Tarouquela - Cinfães


Church of Saint Mary Major of Tarouquela

The Church of Tarouquela is all that remains of a monastery of Benedictine nuns who laboured here until the 16th century. Founded in the 12th century, it was in the following century, already under the Benedictine reform, that the existing temple was erected. It is under this religious order's influence that the Romanesque reaches the site of Tarouquela, since sculptural themes as antithetical animals, two men with one single head, serpents and mermaids, among others, are frequent in Benedictine churches. Outside the Church stands the main portal, whose tympanum, decorated with a floral motif, appears guarded by two quadrupeds from whose jaws human figures hang.

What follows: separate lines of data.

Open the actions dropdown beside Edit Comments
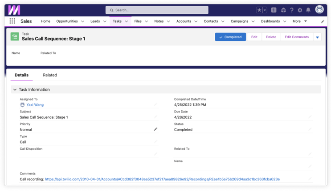 (317, 37)
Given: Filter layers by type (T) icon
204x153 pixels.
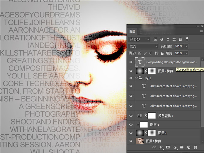Looking at the screenshot, I should 168,39.
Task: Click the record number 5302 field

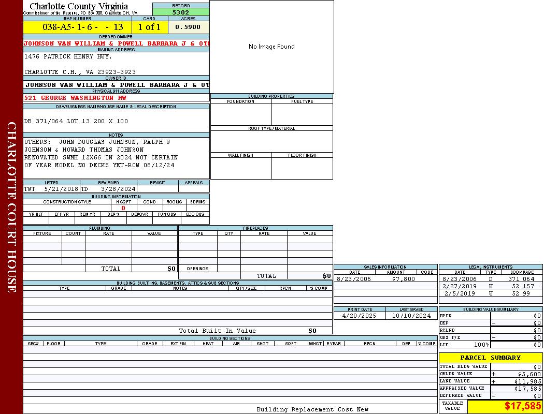Action: pyautogui.click(x=181, y=12)
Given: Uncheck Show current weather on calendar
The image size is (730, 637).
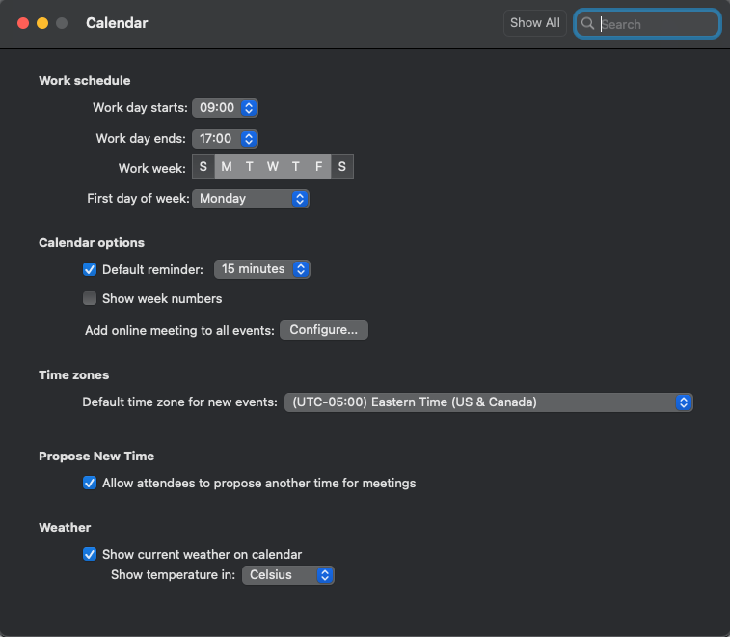Looking at the screenshot, I should click(91, 554).
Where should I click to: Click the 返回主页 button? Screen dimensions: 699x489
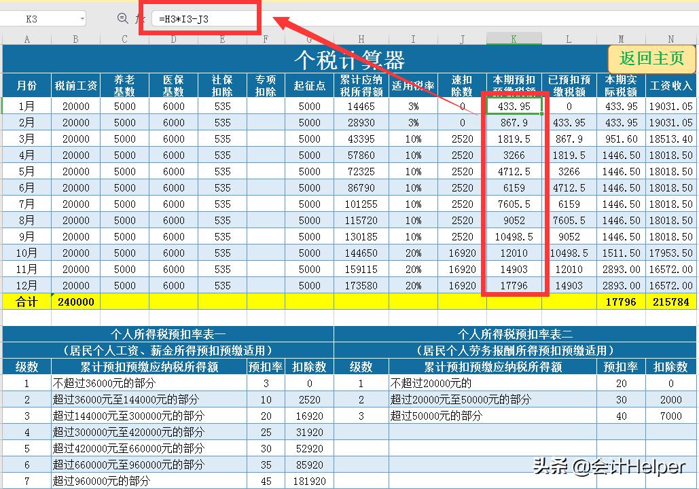[651, 60]
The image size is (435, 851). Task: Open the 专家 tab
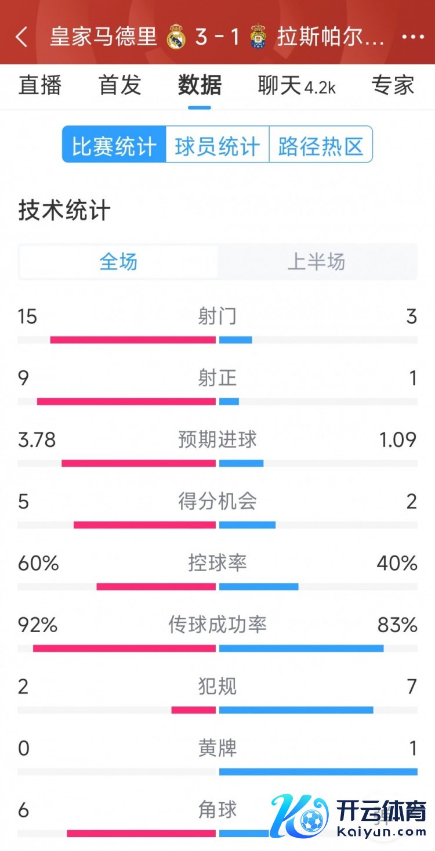(393, 85)
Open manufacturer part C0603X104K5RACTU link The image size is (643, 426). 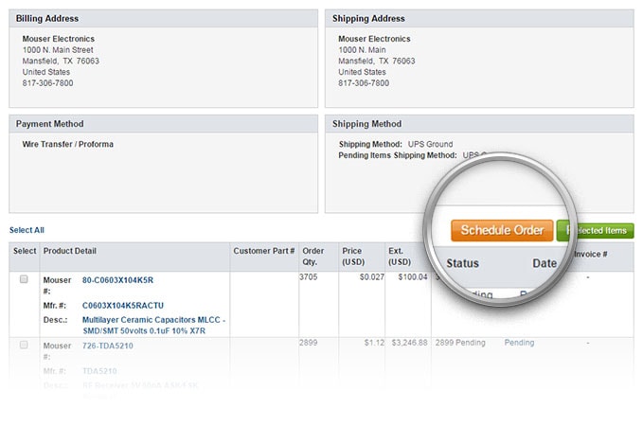(123, 306)
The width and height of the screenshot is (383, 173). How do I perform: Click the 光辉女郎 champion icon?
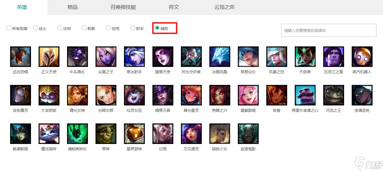coord(106,95)
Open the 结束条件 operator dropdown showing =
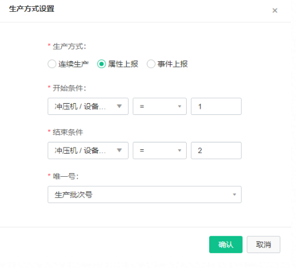The width and height of the screenshot is (296, 268). [160, 151]
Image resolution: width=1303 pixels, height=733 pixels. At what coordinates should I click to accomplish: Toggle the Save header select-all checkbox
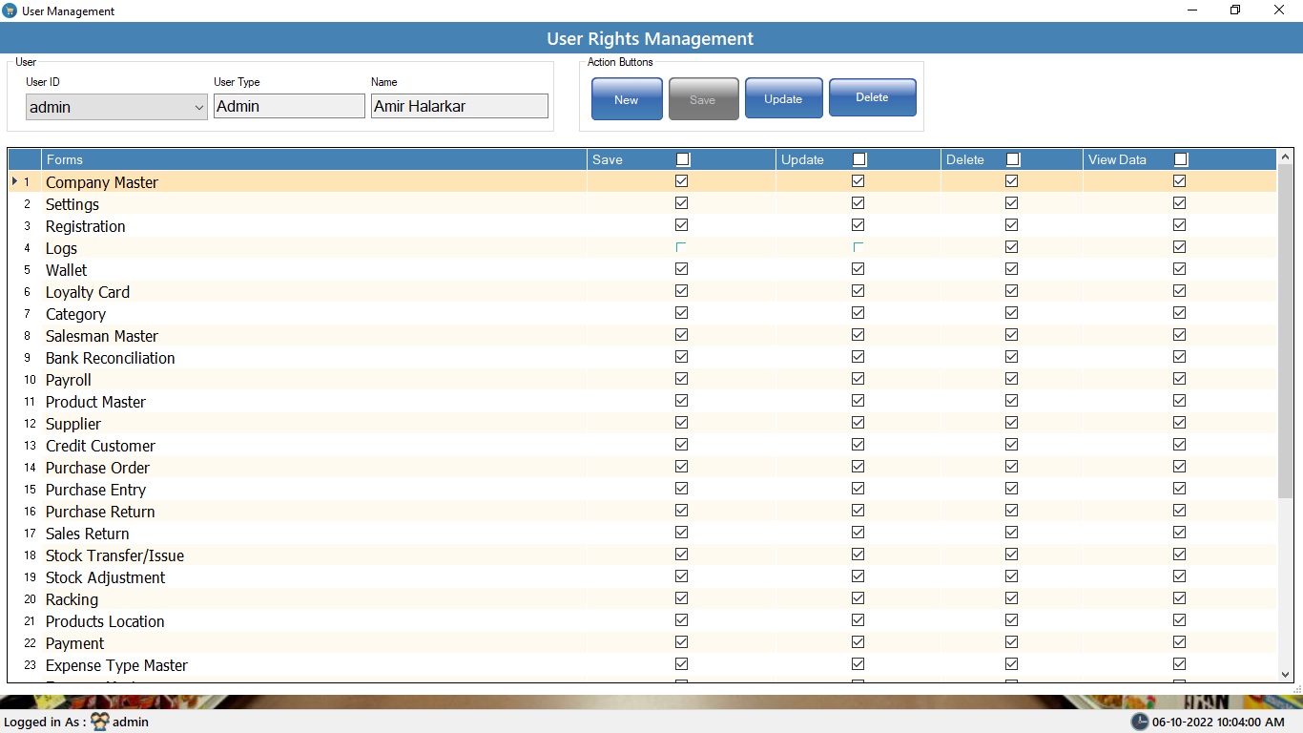[x=682, y=159]
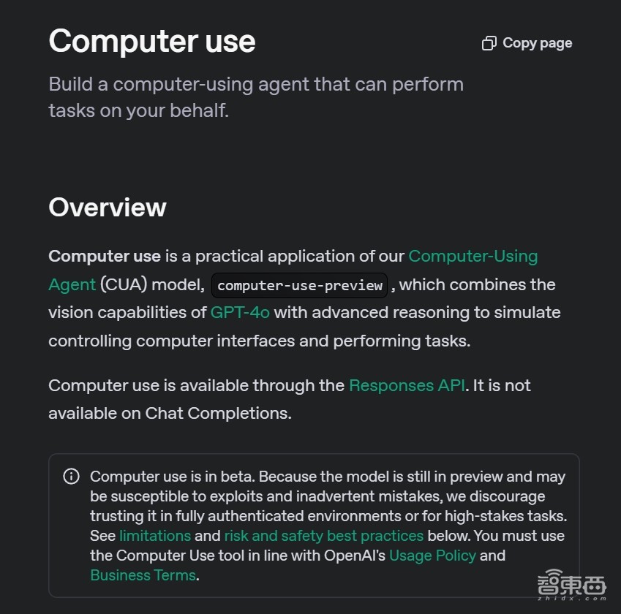621x614 pixels.
Task: Click the Copy page icon
Action: coord(489,44)
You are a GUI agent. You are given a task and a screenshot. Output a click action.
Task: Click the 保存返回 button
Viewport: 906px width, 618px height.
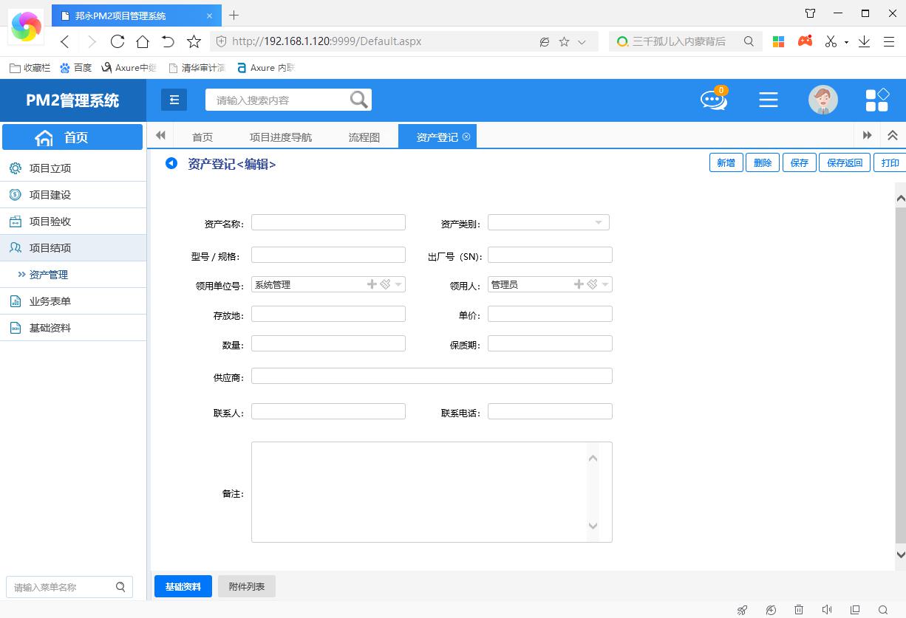(x=844, y=163)
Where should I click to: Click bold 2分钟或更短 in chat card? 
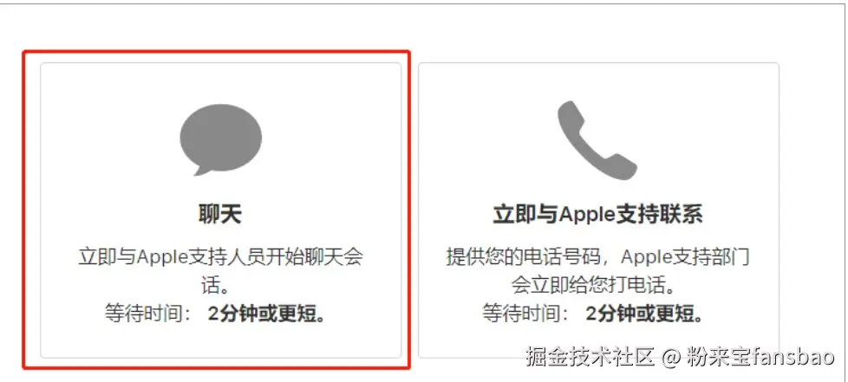pyautogui.click(x=263, y=314)
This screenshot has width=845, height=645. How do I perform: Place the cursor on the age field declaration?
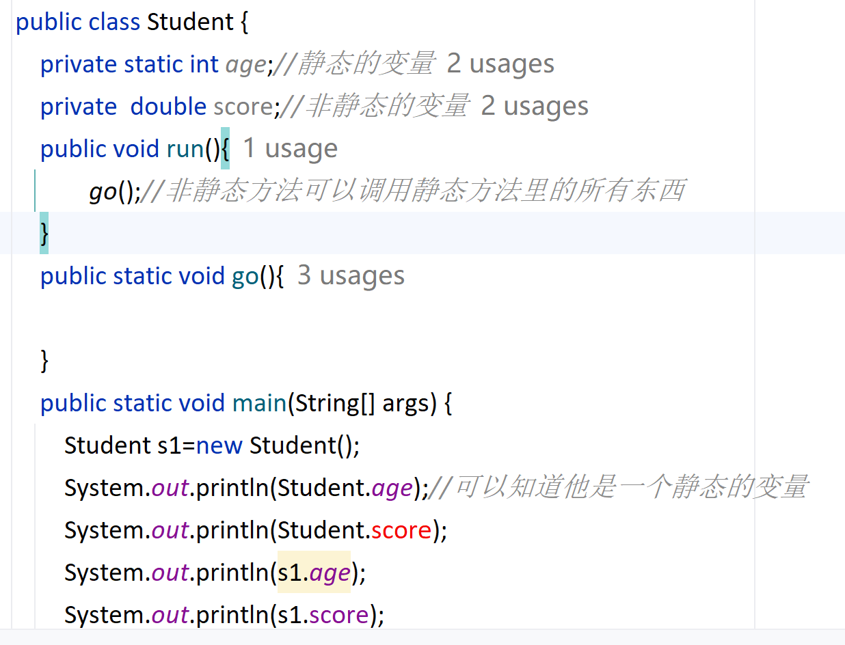245,65
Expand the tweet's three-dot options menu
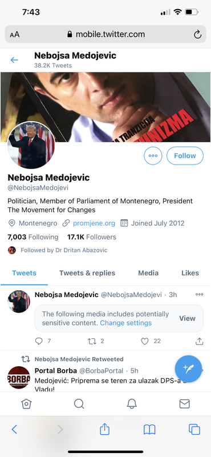This screenshot has height=457, width=211. (200, 294)
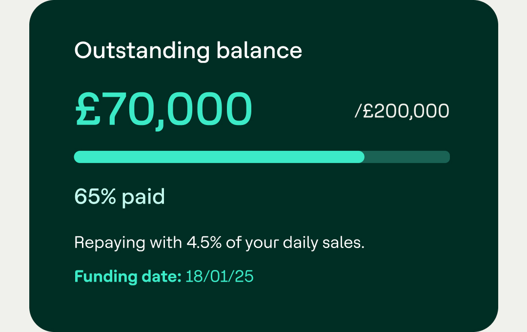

These sculptures, which the population calls dogs of Tarouquela, appear to be representations intended to keep the evil away. The corbels also feature fantastic ornamentation, figurative or animal, as the exhibitionist, hidden since the 15th century by the Chapel of Saint John, now the sacristy. This structure, which announces the introduction of the Gothic style, was built between 1481 and 1495, marking the relation of this monastery with the noble families of the region that, through the abbesses, here imposed their ruling. Inside, the sculpture of the enthroned Virgin nursing the Child, from the 16th century, and possibly from a workshop in Brussels, stands out.